BEGIN
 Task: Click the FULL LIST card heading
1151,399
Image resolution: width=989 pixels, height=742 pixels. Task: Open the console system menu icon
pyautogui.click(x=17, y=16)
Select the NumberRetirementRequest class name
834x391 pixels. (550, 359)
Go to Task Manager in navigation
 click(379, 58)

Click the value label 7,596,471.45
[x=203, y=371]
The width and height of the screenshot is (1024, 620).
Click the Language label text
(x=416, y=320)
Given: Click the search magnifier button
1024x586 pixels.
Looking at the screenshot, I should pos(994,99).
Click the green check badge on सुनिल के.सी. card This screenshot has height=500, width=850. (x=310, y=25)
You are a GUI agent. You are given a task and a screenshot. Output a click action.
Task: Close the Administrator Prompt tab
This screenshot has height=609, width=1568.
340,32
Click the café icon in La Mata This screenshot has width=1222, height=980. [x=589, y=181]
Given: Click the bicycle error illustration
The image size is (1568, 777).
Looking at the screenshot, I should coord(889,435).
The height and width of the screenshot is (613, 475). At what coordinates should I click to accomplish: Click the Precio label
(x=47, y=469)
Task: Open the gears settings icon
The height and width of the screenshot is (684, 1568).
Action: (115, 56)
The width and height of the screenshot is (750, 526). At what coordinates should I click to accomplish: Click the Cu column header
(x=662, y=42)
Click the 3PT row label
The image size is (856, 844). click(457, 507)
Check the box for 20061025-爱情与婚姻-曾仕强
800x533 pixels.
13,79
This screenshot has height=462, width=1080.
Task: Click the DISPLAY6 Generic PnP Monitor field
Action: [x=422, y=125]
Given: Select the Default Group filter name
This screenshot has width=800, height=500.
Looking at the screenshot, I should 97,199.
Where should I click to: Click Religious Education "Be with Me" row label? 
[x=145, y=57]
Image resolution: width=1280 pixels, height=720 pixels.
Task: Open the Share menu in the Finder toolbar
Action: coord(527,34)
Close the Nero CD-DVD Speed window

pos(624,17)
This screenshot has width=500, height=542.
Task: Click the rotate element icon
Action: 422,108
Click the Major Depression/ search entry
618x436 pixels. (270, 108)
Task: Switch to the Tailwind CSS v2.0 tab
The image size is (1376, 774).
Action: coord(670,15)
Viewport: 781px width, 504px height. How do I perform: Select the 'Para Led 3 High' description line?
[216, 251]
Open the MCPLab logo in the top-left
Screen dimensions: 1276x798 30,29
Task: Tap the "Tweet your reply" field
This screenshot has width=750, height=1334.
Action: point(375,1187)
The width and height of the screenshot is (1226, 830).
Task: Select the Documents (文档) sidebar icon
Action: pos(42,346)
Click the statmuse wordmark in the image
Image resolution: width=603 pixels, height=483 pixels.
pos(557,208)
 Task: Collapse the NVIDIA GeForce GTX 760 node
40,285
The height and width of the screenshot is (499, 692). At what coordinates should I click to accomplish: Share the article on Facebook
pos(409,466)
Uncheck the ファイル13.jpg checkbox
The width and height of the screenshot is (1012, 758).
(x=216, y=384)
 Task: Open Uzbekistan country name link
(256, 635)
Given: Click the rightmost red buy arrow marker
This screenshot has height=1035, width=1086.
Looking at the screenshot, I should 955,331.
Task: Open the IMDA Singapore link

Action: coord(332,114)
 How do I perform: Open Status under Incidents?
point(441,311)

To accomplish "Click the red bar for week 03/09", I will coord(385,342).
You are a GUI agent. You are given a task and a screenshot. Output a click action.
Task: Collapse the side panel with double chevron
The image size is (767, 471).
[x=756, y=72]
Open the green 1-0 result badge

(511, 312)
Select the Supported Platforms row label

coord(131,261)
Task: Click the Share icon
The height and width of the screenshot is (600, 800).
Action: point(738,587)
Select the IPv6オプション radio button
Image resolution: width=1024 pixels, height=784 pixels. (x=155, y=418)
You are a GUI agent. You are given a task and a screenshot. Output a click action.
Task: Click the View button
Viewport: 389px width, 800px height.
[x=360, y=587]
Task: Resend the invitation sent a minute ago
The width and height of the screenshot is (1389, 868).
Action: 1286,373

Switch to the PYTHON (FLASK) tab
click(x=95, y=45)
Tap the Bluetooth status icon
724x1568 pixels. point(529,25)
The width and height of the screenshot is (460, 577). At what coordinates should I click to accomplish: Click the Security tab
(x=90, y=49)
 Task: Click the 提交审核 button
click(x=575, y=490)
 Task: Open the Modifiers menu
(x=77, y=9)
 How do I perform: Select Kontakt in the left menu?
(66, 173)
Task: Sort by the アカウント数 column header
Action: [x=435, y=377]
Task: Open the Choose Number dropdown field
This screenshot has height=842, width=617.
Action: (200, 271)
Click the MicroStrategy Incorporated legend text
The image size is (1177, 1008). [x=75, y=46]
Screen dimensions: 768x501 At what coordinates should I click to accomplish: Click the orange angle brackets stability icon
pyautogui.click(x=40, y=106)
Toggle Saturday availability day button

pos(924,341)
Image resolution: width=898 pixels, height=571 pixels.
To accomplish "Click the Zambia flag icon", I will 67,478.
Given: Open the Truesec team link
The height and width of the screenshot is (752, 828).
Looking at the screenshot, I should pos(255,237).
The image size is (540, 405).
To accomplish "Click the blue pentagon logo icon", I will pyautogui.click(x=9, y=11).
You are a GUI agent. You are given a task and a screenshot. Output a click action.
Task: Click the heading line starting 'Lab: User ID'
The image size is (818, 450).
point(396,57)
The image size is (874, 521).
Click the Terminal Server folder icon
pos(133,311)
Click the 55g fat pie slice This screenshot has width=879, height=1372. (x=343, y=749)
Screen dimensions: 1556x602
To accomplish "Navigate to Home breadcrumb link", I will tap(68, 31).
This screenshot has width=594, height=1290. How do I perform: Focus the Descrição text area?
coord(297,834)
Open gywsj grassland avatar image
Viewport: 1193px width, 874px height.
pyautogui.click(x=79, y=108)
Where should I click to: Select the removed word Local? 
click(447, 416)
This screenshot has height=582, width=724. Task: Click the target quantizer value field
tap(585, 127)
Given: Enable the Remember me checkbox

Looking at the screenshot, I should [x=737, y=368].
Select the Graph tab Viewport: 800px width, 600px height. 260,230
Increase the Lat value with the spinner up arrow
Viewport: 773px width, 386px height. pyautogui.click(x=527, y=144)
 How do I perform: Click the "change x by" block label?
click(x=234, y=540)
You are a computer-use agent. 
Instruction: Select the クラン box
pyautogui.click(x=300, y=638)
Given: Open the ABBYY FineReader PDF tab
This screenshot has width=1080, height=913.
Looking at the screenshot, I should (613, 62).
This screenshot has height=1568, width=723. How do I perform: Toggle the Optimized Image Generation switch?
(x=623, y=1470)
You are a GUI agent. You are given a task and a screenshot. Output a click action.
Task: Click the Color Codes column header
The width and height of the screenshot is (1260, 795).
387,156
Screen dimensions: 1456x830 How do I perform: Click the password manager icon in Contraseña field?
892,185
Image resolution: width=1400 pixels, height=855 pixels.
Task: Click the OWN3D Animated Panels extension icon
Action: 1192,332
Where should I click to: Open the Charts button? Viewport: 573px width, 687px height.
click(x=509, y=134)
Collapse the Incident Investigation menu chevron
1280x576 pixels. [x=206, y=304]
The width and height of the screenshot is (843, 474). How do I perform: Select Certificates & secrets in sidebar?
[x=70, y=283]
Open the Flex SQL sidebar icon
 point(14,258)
END
EXERCISE DETAILS |
Look through the material and find each line that includes "will", then copy it.

THE COMPLETED TASK |
To accomplish "Click the red bar for week 03/09", I will coord(385,342).
To accomplish "Click the Zambia flag icon", I will 67,478.
To accomplish "Click the blue pentagon logo icon", I will pyautogui.click(x=9, y=11).
To accomplish "Navigate to Home breadcrumb link", I will tap(68, 31).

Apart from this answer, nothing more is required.